Construction de la signification
L’image qui me vient à l’esprit est celle d’une balance ; imaginons que cette balance me serve à «peser» ma lecture.
Sur le plateau de gauche, je déposerais toute l’obéissance, tout le respect que je dois au texte et à son auteur. Cet homme ou cette femme a sélectionné des mots et pas n’importe lesquels ; il ou elle a choisi de les organiser en phrases selon des structures particulières ; il a décidé d’établir entre ces phrases des relations logiques et chronologiques significatives. Tous ces choix, fondés sur des conventions collectivement acceptées, constituent les directives que l’auteur a promulguées à mon intention dès l’instant où je me suis institué comme son lecteur. A ces directives, je dois infiniment de respect et d’obéissance.
Sur le plateau de droite, viendraient s’entasser mes intimes convictions, mes angoisses cachées, mes espoirs muets, mes expériences accumulées, parfois presque effacées. Tout ce qui fait de moi un être d’une irréductible singularité. Sur ce plateau, s’exercerait donc la pression d’une volonté particulière d’interpréter ce texte comme aucun autre lecteur ne l’interpréterait. Mes indignations ne sont pas celles d’un autre comme ne le sont pas mes enthousiasmes ni mes chagrins ; mes paysages ne ressemblent à aucun autre non plus que mes châteaux ; cette longue femme blonde dont je tombe amoureux au fil des pages n’appartient qu’à moi. Mais si, au fil des pages, c’est bien d’une femme blonde et élancée dont je rêve et non d’une petite brune boulotte, c’est parce que l’auteur a choisi d’utiliser les adjectifs qualificatifs « grande », « blonde » et « mince ». L’auteur tient ainsi la bride haute à mon imagination, il tient en laisse ma liberté de rêve.

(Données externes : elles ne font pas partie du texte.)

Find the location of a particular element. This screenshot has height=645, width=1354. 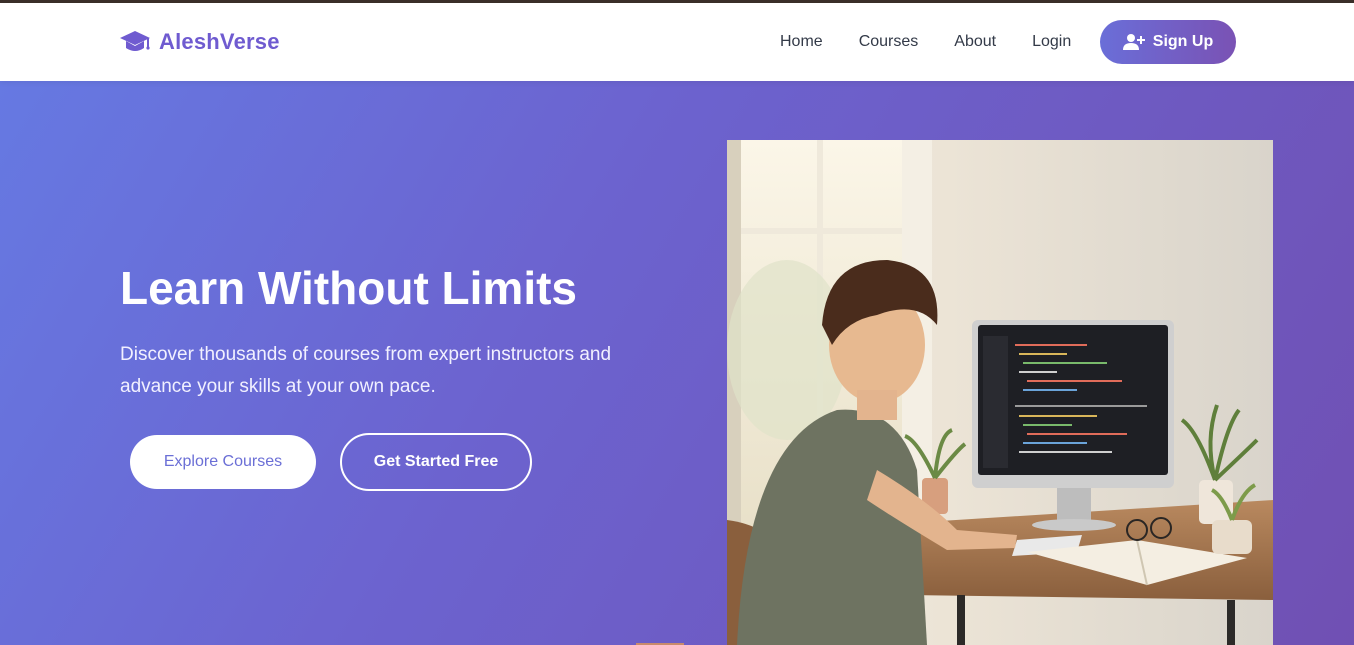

Tout déséquilibre pervertit l’acte de lecture. Lorsque le respect dû au texte se change en servilité craintive, au point que la compréhension même devient offense, s’ouvre le risque de ne donner à ce texte qu’une existence sonore en se gardant d’en découvrir ou d’en créer le sens. Mais lorsqu’au contraire, le texte n’est plus qu’un tremplin commode pour une imagination débridée, lorsque sont négligées par désinvolture ou incompétence les directives qu’il impose, on rend alors ce texte orphelin de son auteur ; on en trahit la mémoire ; on efface la trace qu’il a voulu laisser. Il faut d’ailleurs souligner que la grande majorité des jeunes en situation d’illettrisme ont une lecture qui contourne le texte et n’en fait qu’un prétexte à inventer un sens venu d’ailleurs ; ce constat donne à l’illettrisme une tout autre signification que celle qu’il aurait si il s’agissait d’un déchiffrage besogneux, syllabe après syllabe.